There is possibility to specify lambda this mutability.

auto x= 0;
auto f=
    lambda[=] mut () : i32
    {
        ++x; // Mutate captured variable copy (not the source variable).
        // On each call this lambda will produce different result.
        return x;
    };

byval lambdas are also possible. It’s even possible to move captured variables in byval mut lambdas, which is (for now) not allowed in byval mut this methods of non-lambda structs and classes.

auto f=
    lambda[x= 0] byval mut () : i32
    {
       // Move captured by value variable.
       // For "i32" it is unpractical to do so, but it has sense for non-trivially-copyable types or non-copyable types.
       return move(x);
    };

Internal compiler workflow for lambdas

The compiler performs for lambdas preprocessing step - in order to find captured external variables. This is basically a compilation of a lambda function (with some tweaks), but later such function is removed.
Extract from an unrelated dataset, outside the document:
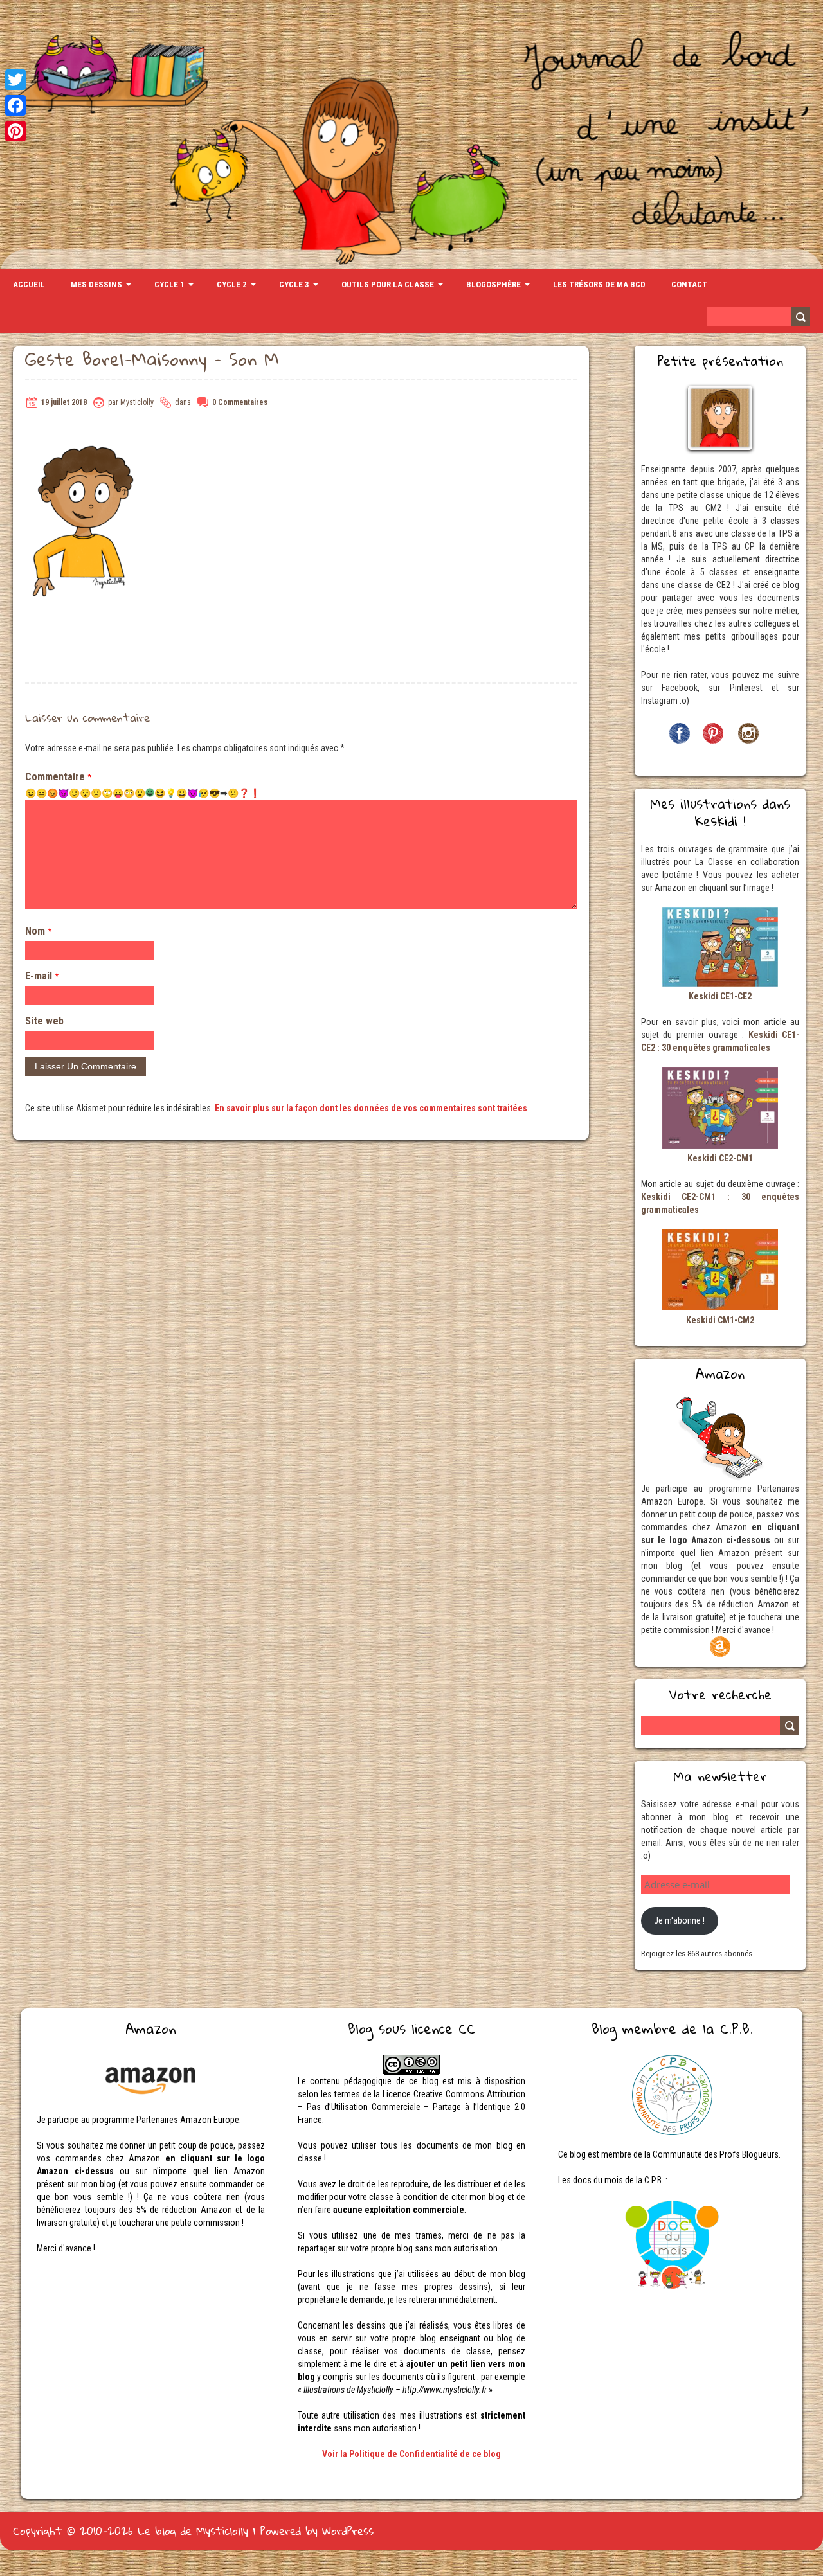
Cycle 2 (232, 284)
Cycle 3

After the preprocessing the lambda class is created and actual lambda function building is performed.

Because of preprocessing it’s possible to calculate reference notation for lambdas automatically, there is no need to specify it explicitly. And it’s even not possible to do so, because a programmer may need to know exact reference notation for the result lambda class, which is practically hard, since result class layout and reference notation isn’t so trivially predicted (but still is deterministic).

The approach with preprocessing has one significant downside - it doesn’t allow to implement template lambdas. So, if it is necessary, regular functional classes should be used instead, where operator () may be template.

Lambda class

For each lambda the compiler generates its own class. Even if two lambdas are practically identical, they have different types. And the result lambda class have no name accessible by a programmer, but this is not a huge problem, because auto and templates may be used for working with lambdas.

Lambdas defined inside type templates and function templates are different for different template arguments. It is necessary, since they depend on these arguments. Also different are lambdas on each iteration of for operator for tuples, since iteration variable type (and sometimes constexpr value) may be different on each iteration.

Conclusion

Lambdas do not add something fundamental into the language, but they allow to improve code readability, sometimes significantly.

A lot of other programming languages have lambdas or something similar. For programmers who have experience with such languages it will be easy to use lambdas in Ü. Perhaps this may make transition to Ü smoother.

Existence of lambdas simplifies further development and usage of second-order functions, like map, filter, fold and others, which are especially useful for classes like iterators.

Possible further work

Lambdas for now can’t be coroutines - generators and async functions. And i do not know, whatever there should be such lambdas. It seems for me to be better to have some similar to lambdas concept for coroutines, but not just lambdas which are coroutines. I mean something like async blocks in Rust, which result is directly a coroutine object and not a functional object which returns a coroutine object. Two levels of indirection are likely unpractical and perhaps unachievable because of Ü limitations for structs with references inside.

It would be nice to have possibility to cast lambdas without captures into function pointers. But right now it’s not possible to do this just by performing binary cast, because of different internal LLVM function signatures.